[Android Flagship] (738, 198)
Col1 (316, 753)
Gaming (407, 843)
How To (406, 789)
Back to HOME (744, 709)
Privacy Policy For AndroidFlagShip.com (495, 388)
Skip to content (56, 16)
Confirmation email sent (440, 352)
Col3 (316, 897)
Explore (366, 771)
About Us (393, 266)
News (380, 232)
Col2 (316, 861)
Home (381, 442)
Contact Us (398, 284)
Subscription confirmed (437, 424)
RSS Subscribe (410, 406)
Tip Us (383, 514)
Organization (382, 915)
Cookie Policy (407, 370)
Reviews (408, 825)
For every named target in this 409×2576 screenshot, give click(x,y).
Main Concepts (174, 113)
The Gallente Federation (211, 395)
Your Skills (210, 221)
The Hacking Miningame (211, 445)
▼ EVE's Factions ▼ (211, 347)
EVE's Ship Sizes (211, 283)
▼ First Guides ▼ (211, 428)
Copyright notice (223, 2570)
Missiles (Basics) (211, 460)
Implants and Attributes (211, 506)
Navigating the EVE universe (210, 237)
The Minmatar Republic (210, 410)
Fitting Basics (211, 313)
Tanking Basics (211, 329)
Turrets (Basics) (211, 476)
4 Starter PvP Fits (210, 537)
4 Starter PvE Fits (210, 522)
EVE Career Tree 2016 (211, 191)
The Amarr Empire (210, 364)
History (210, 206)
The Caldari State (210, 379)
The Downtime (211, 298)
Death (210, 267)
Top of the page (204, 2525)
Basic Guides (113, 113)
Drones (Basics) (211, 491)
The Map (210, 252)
__________________________________________________
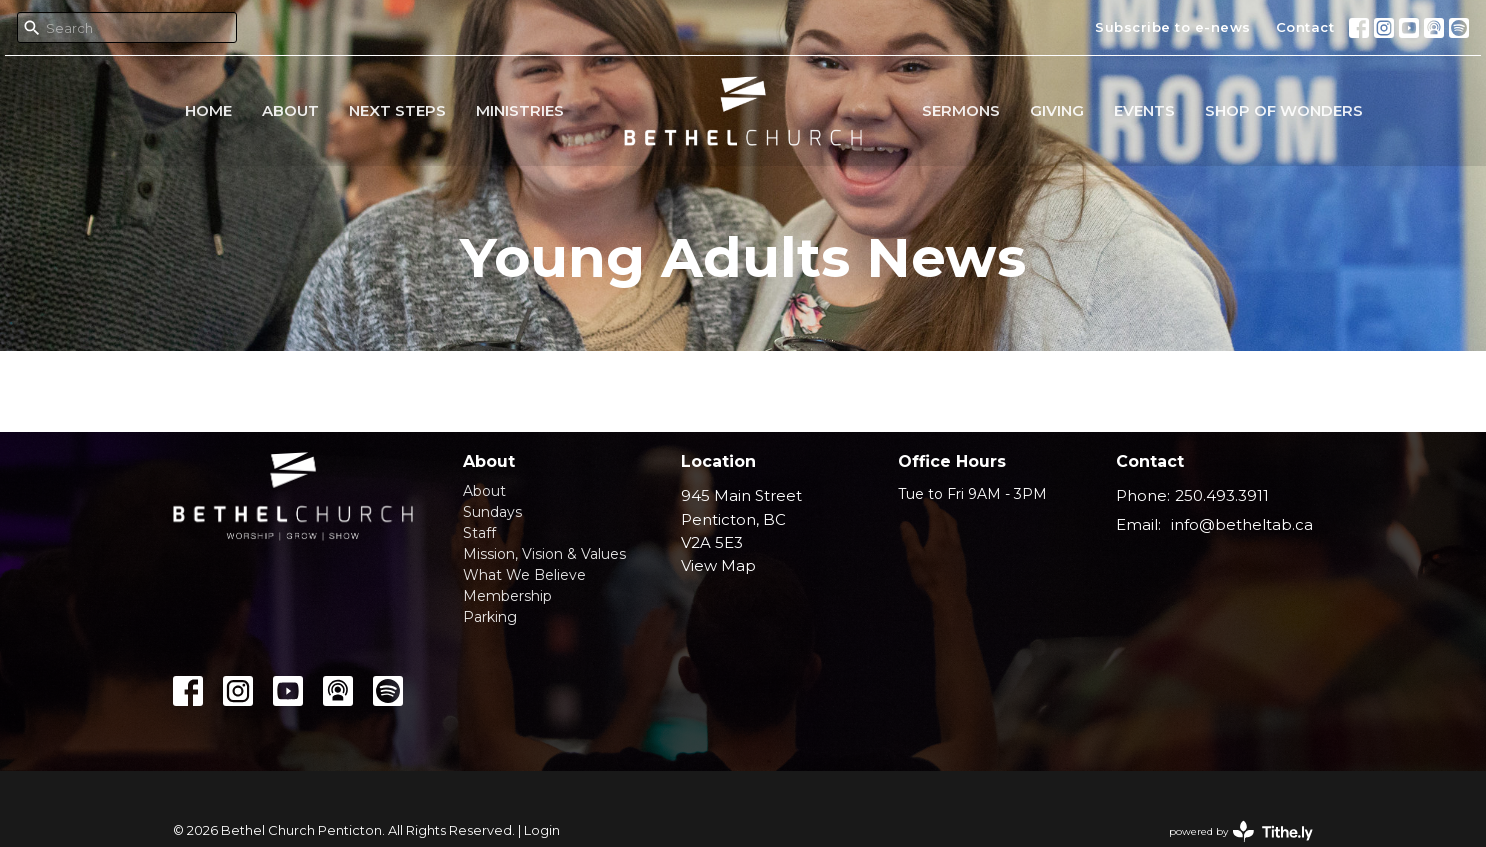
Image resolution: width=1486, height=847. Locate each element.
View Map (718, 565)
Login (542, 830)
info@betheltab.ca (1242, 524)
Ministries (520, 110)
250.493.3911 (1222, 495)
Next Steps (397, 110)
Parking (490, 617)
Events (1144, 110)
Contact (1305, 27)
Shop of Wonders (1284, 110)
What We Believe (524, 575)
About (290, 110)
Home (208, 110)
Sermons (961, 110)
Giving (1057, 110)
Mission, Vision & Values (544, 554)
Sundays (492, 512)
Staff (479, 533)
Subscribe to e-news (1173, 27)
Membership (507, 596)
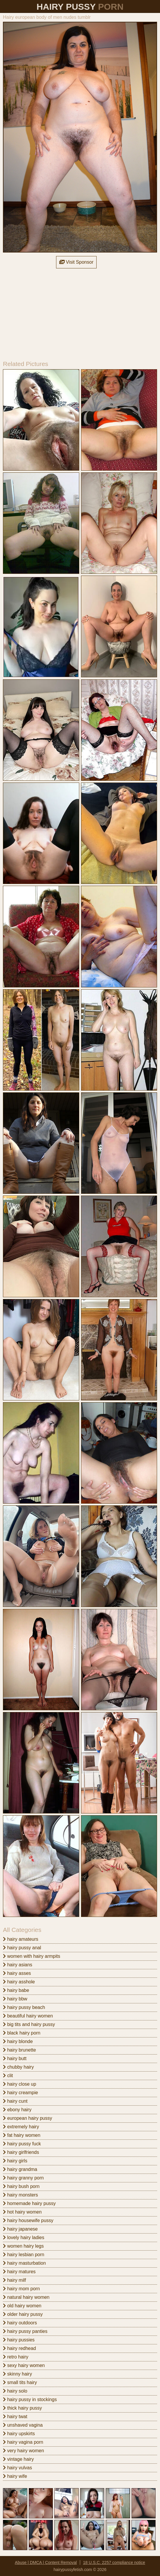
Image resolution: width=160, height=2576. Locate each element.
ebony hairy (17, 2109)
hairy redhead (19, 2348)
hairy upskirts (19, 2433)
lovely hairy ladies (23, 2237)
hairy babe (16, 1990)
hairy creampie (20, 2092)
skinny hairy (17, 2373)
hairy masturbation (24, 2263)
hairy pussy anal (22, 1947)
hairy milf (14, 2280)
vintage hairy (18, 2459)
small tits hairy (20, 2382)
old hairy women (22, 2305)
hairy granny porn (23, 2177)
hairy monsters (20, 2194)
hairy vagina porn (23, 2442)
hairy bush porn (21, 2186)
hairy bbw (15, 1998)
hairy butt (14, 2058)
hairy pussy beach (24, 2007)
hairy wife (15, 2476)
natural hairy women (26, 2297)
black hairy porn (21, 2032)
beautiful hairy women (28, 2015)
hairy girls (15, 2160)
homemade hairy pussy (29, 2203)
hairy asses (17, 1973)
__________________________________________________
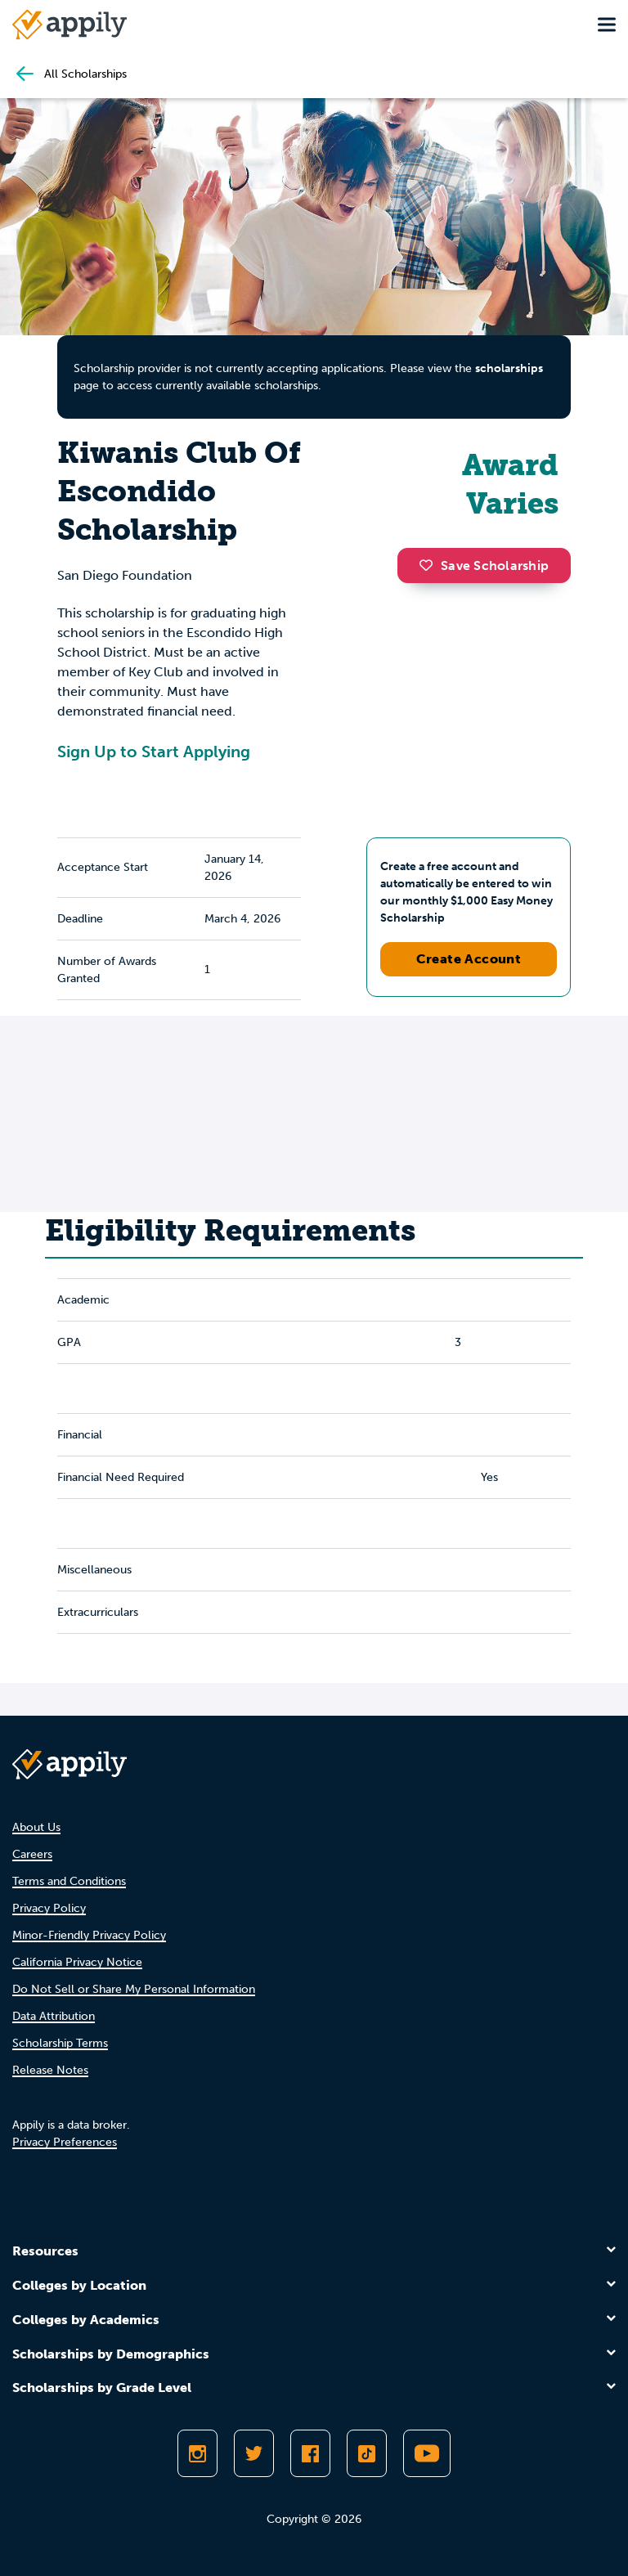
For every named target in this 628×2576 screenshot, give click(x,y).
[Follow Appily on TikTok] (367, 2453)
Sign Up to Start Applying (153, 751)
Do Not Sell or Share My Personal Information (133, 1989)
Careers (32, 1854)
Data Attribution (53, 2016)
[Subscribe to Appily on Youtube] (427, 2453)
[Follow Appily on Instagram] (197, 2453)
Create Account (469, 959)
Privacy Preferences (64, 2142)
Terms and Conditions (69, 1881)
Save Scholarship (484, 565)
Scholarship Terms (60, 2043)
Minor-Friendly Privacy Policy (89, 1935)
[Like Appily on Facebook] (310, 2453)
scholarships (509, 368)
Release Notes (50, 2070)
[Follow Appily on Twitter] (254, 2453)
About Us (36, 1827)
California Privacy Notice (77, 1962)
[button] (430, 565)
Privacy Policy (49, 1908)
__________________________________________________
Format the records from the line with "hairy bbw (15, 1998)" to the line with "homemade hairy pussy (29, 2203)", both included, as a two-column CSV with the columns item and coordinates, one row per record. Put each value in a single quoted field and turn any line breaks into spaces.

item,coordinates
"hairy bbw","(15, 1998)"
"hairy butt","(14, 2058)"
"hairy pussy beach","(24, 2007)"
"hairy wife","(15, 2476)"
"natural hairy women","(26, 2297)"
"black hairy porn","(21, 2032)"
"beautiful hairy women","(28, 2015)"
"hairy girls","(15, 2160)"
"homemade hairy pussy","(29, 2203)"